Hardly can a more pertinent example be found than in Rosanna's New and Improved Deluxe Sausage and Mushroom Microwave Pizza For One. Obviously the tomato sauce is spectacular. Indicative of Mama Rosanna's past efforts, it is robust yet not overbearing. Made only from the ripest of tomatoes, and Mama's finest Italian spices, the sauce provides an experience more shocking to the tongue than inserting said appendage into a light socket. This fine improvement of the sauce makes it richer, and will no doubt serve the same purpose for Mama herself, as recent pizza sales have picked up tremendously.
Thought she has changed the sauce, Ms. Rosanna has retained the handy microwaving instructions. These conveniently located visual aids make the pizza preparation plan easier to follow than the maze on the the back of the McDonald's Choo-Choo Locomotive's Happy Meal. And the spectacular bubbling of artificial cheese substitute as it is bombarded by tiny electrons is indeed a sight to behold.
Mama's homey picture on the upper-left corner of the box still remains a symbol of fine pizza. Yet the picture has been altered, and now appears more serene, more friendly. It seems to say, "Try this pizza, and afterwards I'll read you a bedtime story." The change in expression does Mama good. Surprisingly enough, there are further packaging improvements: the handy crisping disk makes a good frisbee substitute, as, by the way, does the pizza itself, if left in the oven too long.
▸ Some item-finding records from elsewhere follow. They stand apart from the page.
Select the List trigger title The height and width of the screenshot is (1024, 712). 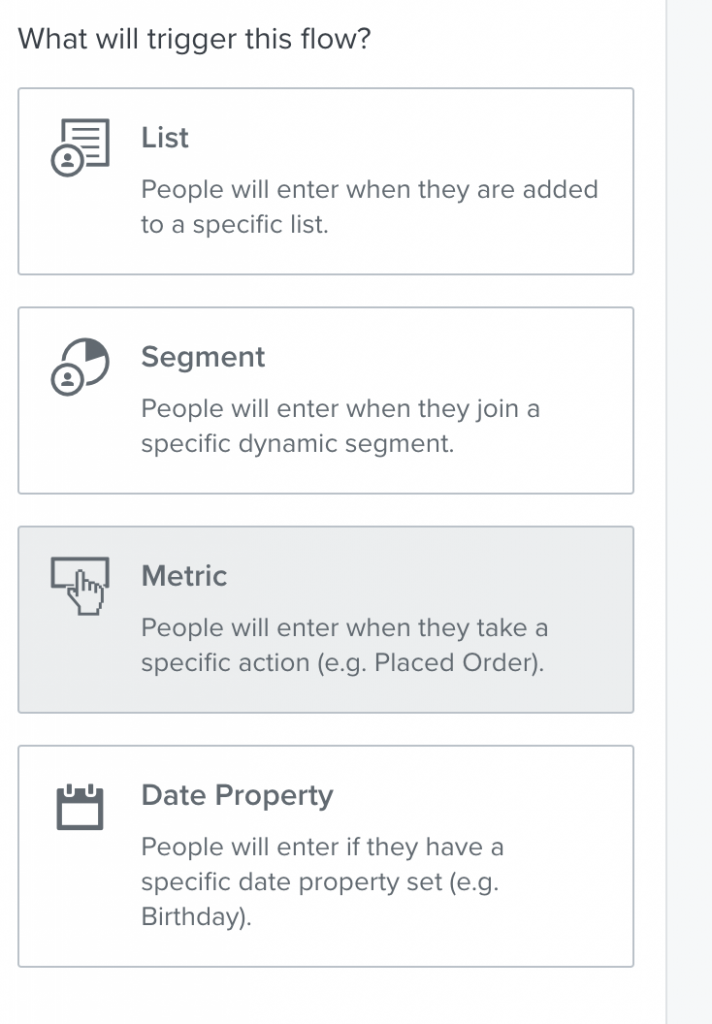[165, 138]
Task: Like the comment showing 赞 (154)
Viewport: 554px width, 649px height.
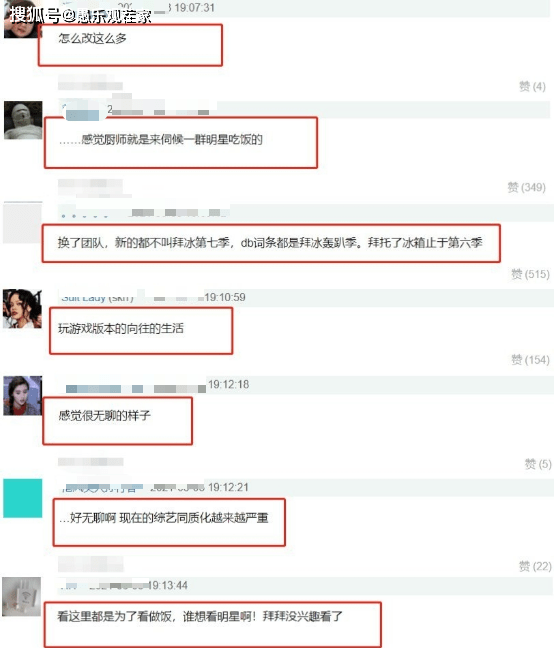Action: (530, 360)
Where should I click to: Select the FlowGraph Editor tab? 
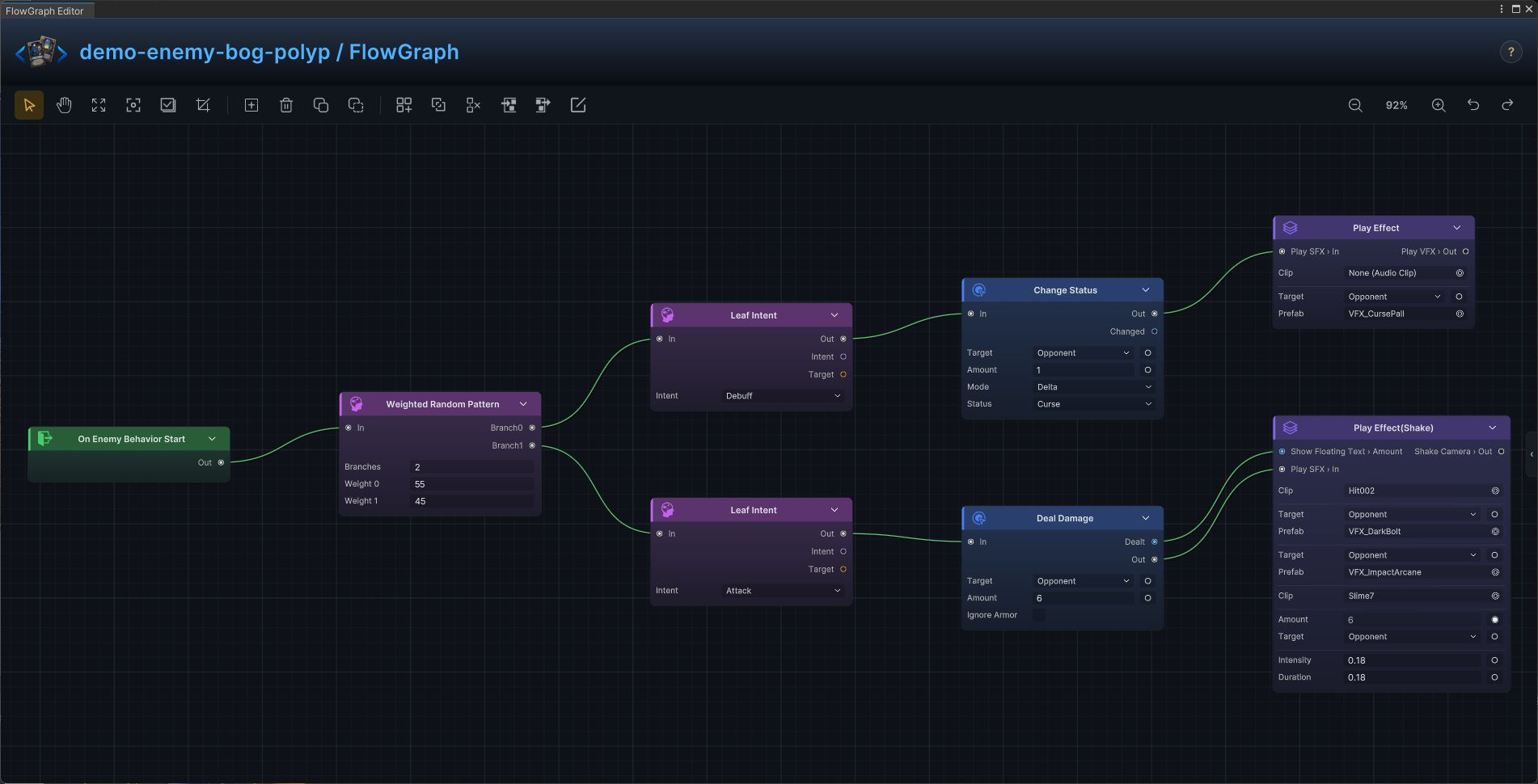[45, 11]
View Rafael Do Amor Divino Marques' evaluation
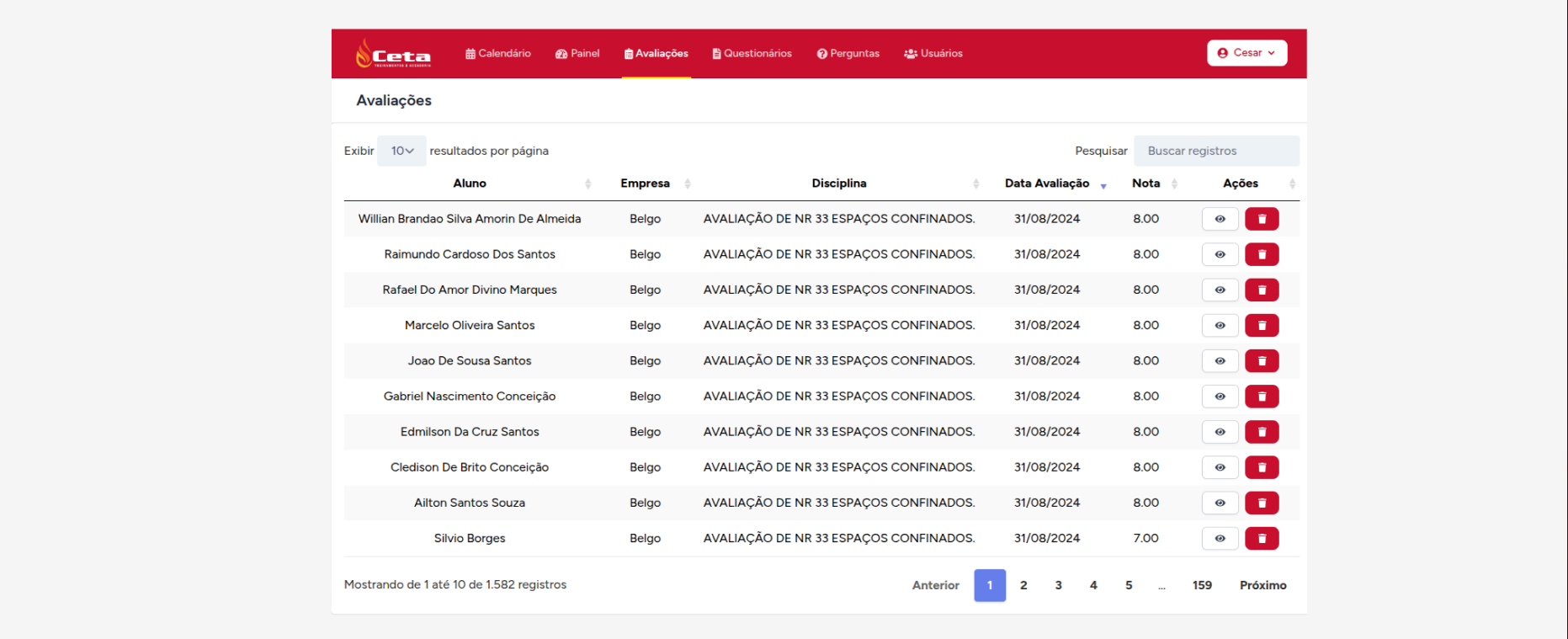The image size is (1568, 639). click(1220, 290)
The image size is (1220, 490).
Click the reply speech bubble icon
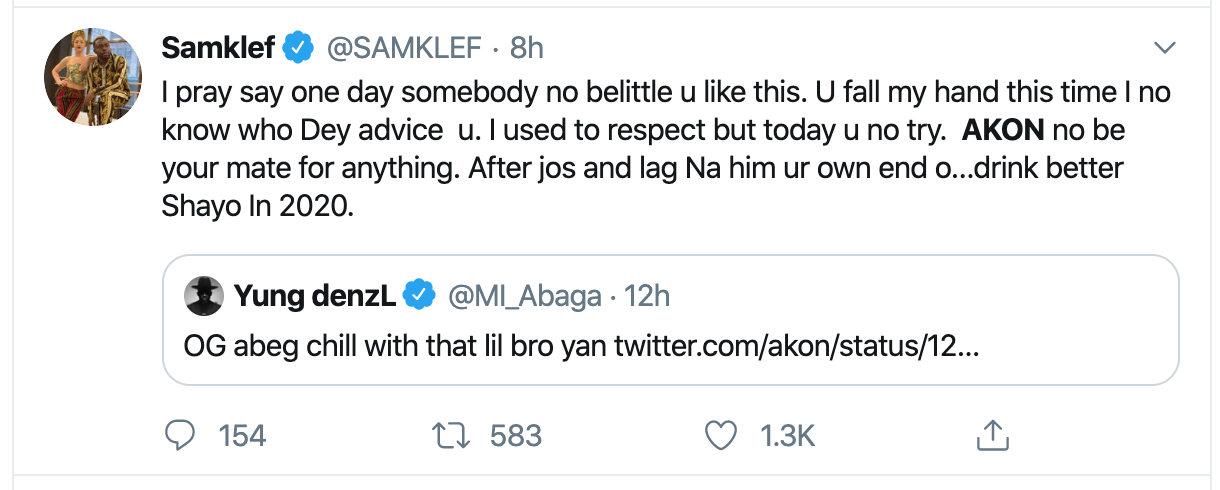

As Shakespeare's Italian chef once said, the pizza's the thing. And, like scissors that have been left out to rust in a bruly April rainstorm, Rosanna's new effort doesn't cut it. Though I would be the first to admit that the L-Cysteine Monohydrochloride brings out every gram of flavor from the specially cured sausage, the overall taste is too smooth, and a bit too bland. The small amounts of calcium propionate added to retard spoilage of the crust, well, like an unemployed magician, they just don't do the trick. The crust was soggy, and actually tasted a bit like that Twinkie you find between the cushions of the car's back seat.
Mama Rosanna has done such great things for my tastebuds in the past, I am disheartened to offer this negative report. Yet perhaps sometime soon, I will zap up another pie, and give the Mama a chance to reclaim her legendary status in the world of frozen entrees. Maybe if I remove the plastic covering.